Give the rows from the line containing "Screen dimensions: 1567x784" through the line containing "will [x=1155, y=82]." as a two-column CSV with the headers text and answer, one CSV line per row. Put each value in its own quoted field, with line breaks replaced by spaces.

_MATERIAL FOR THIS EXERCISE_:
+ + + +
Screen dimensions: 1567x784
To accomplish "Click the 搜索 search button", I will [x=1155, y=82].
+ + + +
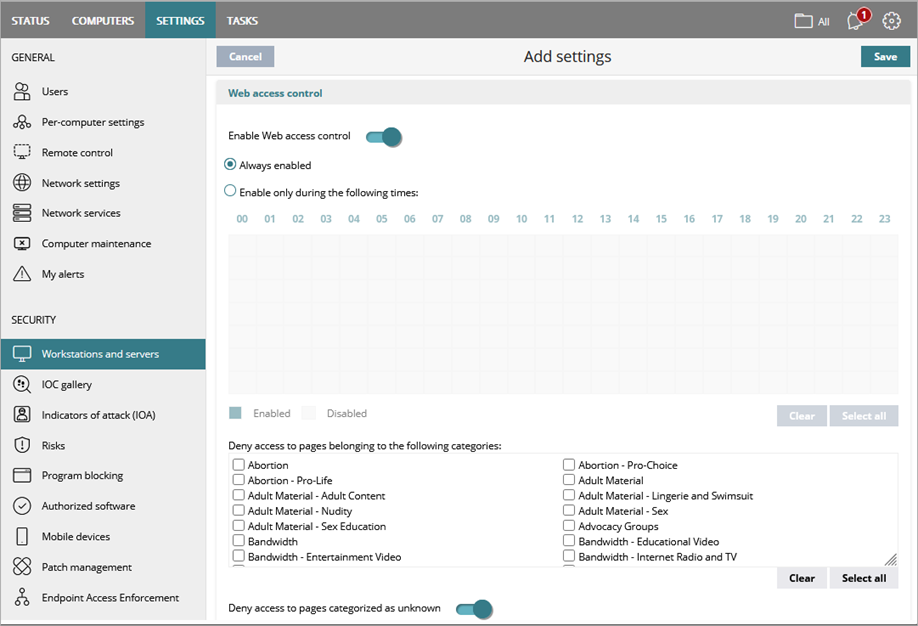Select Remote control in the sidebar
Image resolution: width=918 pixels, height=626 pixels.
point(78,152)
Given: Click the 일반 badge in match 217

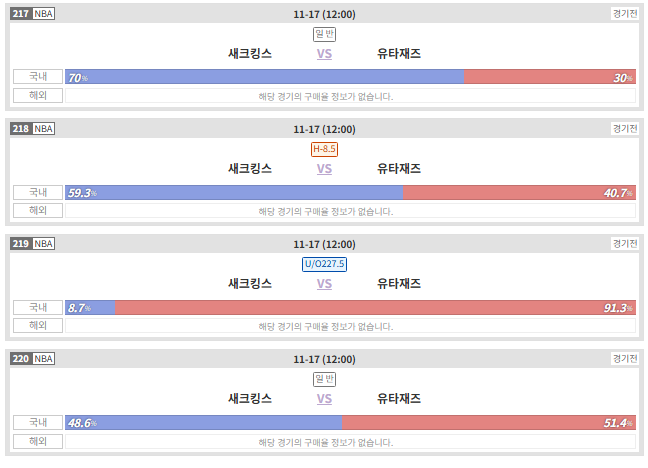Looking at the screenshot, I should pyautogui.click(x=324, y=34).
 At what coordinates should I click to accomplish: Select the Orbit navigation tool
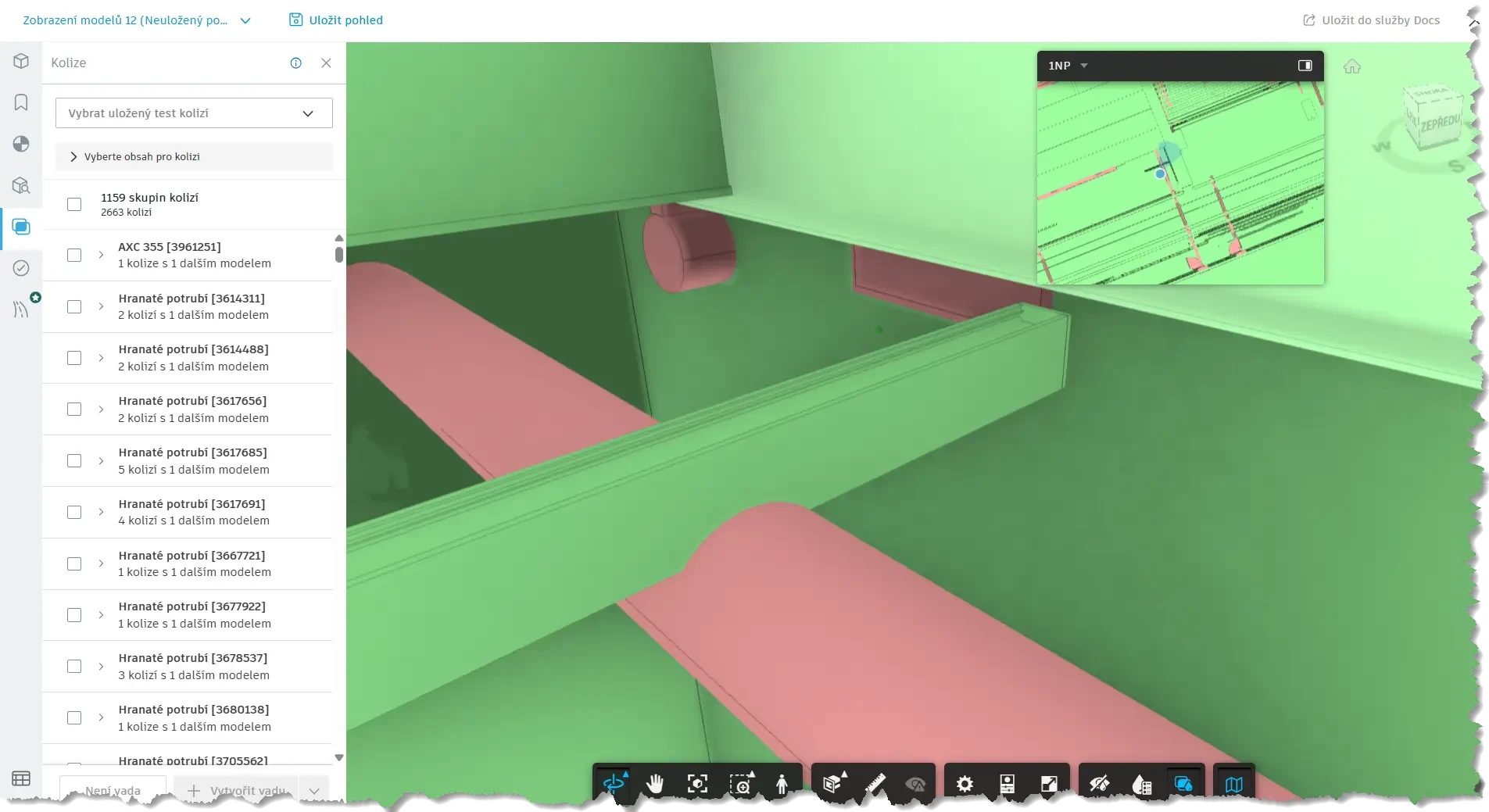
+ + + +
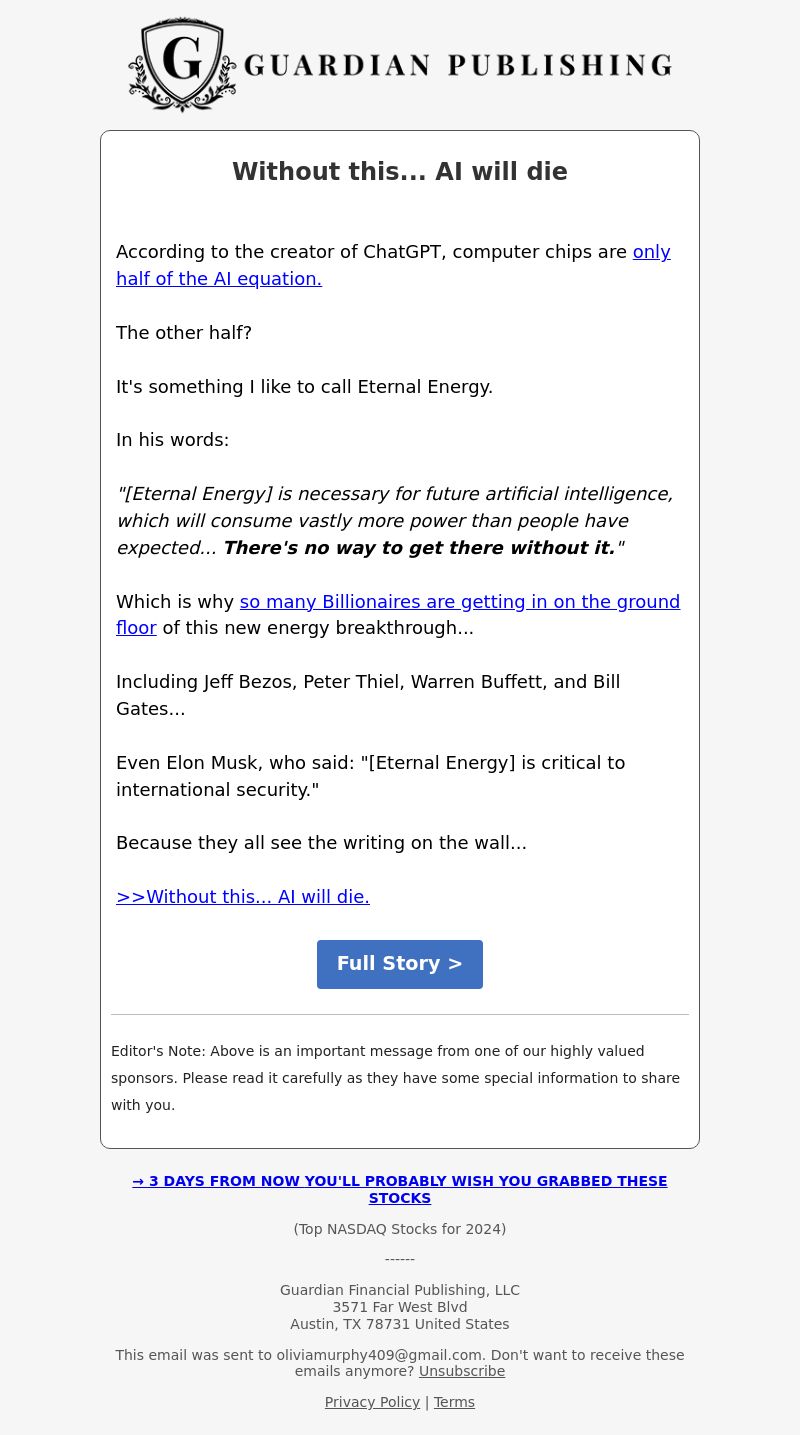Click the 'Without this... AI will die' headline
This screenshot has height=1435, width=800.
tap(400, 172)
+ + + +
_TASK RESPONSE_:
text,answer
"Screen dimensions: 1567x784 To accomplish ""Click the 搜索 search button"",","I will [x=1155, y=82]."